> **Task to carry out**
This exercise requires every record to be repeated exactly.

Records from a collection
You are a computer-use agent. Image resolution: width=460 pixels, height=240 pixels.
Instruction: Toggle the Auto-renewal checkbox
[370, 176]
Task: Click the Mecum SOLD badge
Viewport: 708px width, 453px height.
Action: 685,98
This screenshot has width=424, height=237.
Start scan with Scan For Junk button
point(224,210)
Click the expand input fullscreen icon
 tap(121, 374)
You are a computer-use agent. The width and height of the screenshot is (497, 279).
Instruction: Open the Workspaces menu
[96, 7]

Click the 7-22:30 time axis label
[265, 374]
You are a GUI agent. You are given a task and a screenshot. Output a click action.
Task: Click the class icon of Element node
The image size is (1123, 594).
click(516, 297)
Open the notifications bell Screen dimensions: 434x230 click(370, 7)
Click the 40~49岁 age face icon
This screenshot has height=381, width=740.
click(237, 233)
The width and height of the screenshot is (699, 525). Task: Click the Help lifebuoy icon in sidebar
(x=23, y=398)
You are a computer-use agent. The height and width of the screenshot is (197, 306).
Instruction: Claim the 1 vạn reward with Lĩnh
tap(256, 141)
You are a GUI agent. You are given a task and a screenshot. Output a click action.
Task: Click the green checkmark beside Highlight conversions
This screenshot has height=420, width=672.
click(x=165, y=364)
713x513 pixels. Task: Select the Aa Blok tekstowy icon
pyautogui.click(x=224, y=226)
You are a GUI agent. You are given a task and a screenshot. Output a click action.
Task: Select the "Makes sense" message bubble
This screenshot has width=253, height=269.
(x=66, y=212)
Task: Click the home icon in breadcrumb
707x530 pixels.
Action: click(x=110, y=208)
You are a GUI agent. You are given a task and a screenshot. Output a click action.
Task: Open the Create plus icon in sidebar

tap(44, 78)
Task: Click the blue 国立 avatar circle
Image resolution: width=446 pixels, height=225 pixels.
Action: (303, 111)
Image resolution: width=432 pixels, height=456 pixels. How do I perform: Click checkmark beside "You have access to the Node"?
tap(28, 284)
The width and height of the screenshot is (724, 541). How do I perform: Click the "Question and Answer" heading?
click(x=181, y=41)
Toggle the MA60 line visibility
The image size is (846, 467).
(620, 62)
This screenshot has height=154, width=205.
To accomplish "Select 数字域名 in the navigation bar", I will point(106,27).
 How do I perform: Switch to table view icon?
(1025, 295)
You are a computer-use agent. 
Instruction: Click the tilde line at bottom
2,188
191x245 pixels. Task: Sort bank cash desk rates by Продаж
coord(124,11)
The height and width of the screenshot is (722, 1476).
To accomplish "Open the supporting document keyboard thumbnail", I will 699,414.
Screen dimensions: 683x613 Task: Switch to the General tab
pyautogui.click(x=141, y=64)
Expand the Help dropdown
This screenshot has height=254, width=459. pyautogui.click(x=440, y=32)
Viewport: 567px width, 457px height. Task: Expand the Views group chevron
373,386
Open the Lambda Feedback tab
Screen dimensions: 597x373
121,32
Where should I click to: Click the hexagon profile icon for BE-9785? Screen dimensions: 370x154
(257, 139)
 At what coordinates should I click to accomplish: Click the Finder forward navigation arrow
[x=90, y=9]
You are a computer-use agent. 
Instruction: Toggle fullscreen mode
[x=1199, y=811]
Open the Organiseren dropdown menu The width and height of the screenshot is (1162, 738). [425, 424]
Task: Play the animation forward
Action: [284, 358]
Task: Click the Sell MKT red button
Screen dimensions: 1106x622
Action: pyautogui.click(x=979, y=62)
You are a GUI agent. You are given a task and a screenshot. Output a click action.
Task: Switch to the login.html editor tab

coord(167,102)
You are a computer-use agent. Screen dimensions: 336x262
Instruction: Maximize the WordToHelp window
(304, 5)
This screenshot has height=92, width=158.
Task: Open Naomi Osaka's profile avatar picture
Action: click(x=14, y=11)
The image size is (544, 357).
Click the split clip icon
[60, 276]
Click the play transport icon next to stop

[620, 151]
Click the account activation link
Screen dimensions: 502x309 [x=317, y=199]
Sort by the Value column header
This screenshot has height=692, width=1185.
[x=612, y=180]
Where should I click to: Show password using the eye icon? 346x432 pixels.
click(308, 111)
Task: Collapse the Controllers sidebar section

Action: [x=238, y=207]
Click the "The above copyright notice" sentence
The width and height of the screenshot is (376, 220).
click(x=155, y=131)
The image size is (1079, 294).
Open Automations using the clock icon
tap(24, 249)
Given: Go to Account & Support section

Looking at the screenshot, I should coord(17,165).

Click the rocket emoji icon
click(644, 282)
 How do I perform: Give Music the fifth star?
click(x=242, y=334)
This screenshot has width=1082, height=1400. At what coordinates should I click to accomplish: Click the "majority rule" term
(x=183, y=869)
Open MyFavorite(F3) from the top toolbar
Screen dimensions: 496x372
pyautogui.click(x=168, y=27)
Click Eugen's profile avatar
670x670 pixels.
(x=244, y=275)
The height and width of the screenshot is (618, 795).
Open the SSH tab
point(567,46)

> **Solution**
You are a computer-use agent. Image resolution: width=460 pixels, height=240 pixels.
Instruction: Toggle the Auto-renewal checkbox
[370, 176]
Task: Click the Mecum SOLD badge
Viewport: 708px width, 453px height.
Action: 685,98
This screenshot has width=424, height=237.
Start scan with Scan For Junk button
point(224,210)
Click the expand input fullscreen icon
 tap(121, 374)
You are a computer-use agent. The width and height of the screenshot is (497, 279).
Instruction: Open the Workspaces menu
[96, 7]

Click the 7-22:30 time axis label
[265, 374]
You are a GUI agent. You are given a task and a screenshot. Output a click action.
Task: Click the class icon of Element node
The image size is (1123, 594).
click(516, 297)
Open the notifications bell Screen dimensions: 434x230 click(370, 7)
Click the 40~49岁 age face icon
This screenshot has height=381, width=740.
click(237, 233)
The width and height of the screenshot is (699, 525). Task: Click the Help lifebuoy icon in sidebar
(x=23, y=398)
You are a computer-use agent. The height and width of the screenshot is (197, 306).
Instruction: Claim the 1 vạn reward with Lĩnh
tap(256, 141)
You are a GUI agent. You are given a task and a screenshot. Output a click action.
Task: Click the green checkmark beside Highlight conversions
This screenshot has height=420, width=672.
click(x=165, y=364)
713x513 pixels. Task: Select the Aa Blok tekstowy icon
pyautogui.click(x=224, y=226)
You are a GUI agent. You are given a task and a screenshot. Output a click action.
Task: Select the "Makes sense" message bubble
This screenshot has width=253, height=269.
(x=66, y=212)
Task: Click the home icon in breadcrumb
707x530 pixels.
Action: click(x=110, y=208)
You are a GUI agent. You are given a task and a screenshot. Output a click action.
Task: Open the Create plus icon in sidebar

tap(44, 78)
Task: Click the blue 国立 avatar circle
Image resolution: width=446 pixels, height=225 pixels.
Action: (303, 111)
Image resolution: width=432 pixels, height=456 pixels. How do I perform: Click checkmark beside "You have access to the Node"?
tap(28, 284)
The width and height of the screenshot is (724, 541). How do I perform: Click the "Question and Answer" heading?
click(x=181, y=41)
Toggle the MA60 line visibility
The image size is (846, 467).
(620, 62)
This screenshot has height=154, width=205.
To accomplish "Select 数字域名 in the navigation bar", I will point(106,27).
 How do I perform: Switch to table view icon?
(1025, 295)
You are a computer-use agent. 
Instruction: Click the tilde line at bottom
2,188
191x245 pixels. Task: Sort bank cash desk rates by Продаж
coord(124,11)
The height and width of the screenshot is (722, 1476).
To accomplish "Open the supporting document keyboard thumbnail", I will 699,414.
Screen dimensions: 683x613 Task: Switch to the General tab
pyautogui.click(x=141, y=64)
Expand the Help dropdown
This screenshot has height=254, width=459. pyautogui.click(x=440, y=32)
Viewport: 567px width, 457px height. Task: Expand the Views group chevron
373,386
Open the Lambda Feedback tab
Screen dimensions: 597x373
121,32
Where should I click to: Click the hexagon profile icon for BE-9785? Screen dimensions: 370x154
(257, 139)
 At what coordinates should I click to accomplish: Click the Finder forward navigation arrow
[x=90, y=9]
You are a computer-use agent. 
Instruction: Toggle fullscreen mode
[x=1199, y=811]
Open the Organiseren dropdown menu The width and height of the screenshot is (1162, 738). [425, 424]
Task: Play the animation forward
Action: [284, 358]
Task: Click the Sell MKT red button
Screen dimensions: 1106x622
Action: pyautogui.click(x=979, y=62)
You are a GUI agent. You are given a task and a screenshot. Output a click action.
Task: Switch to the login.html editor tab

coord(167,102)
You are a computer-use agent. Screen dimensions: 336x262
Instruction: Maximize the WordToHelp window
(304, 5)
This screenshot has height=92, width=158.
Task: Open Naomi Osaka's profile avatar picture
Action: click(x=14, y=11)
The image size is (544, 357).
Click the split clip icon
[60, 276]
Click the play transport icon next to stop

[620, 151]
Click the account activation link
Screen dimensions: 502x309 [x=317, y=199]
Sort by the Value column header
This screenshot has height=692, width=1185.
[x=612, y=180]
Where should I click to: Show password using the eye icon? 346x432 pixels.
click(308, 111)
Task: Collapse the Controllers sidebar section

Action: [x=238, y=207]
Click the "The above copyright notice" sentence
The width and height of the screenshot is (376, 220).
click(x=155, y=131)
The image size is (1079, 294).
Open Automations using the clock icon
tap(24, 249)
Given: Go to Account & Support section

Looking at the screenshot, I should coord(17,165).

Click the rocket emoji icon
click(644, 282)
 How do I perform: Give Music the fifth star?
click(x=242, y=334)
This screenshot has width=1082, height=1400. At what coordinates should I click to accomplish: Click the "majority rule" term
(x=183, y=869)
Open MyFavorite(F3) from the top toolbar
Screen dimensions: 496x372
pyautogui.click(x=168, y=27)
Click Eugen's profile avatar
670x670 pixels.
(x=244, y=275)
The height and width of the screenshot is (618, 795).
Open the SSH tab
point(567,46)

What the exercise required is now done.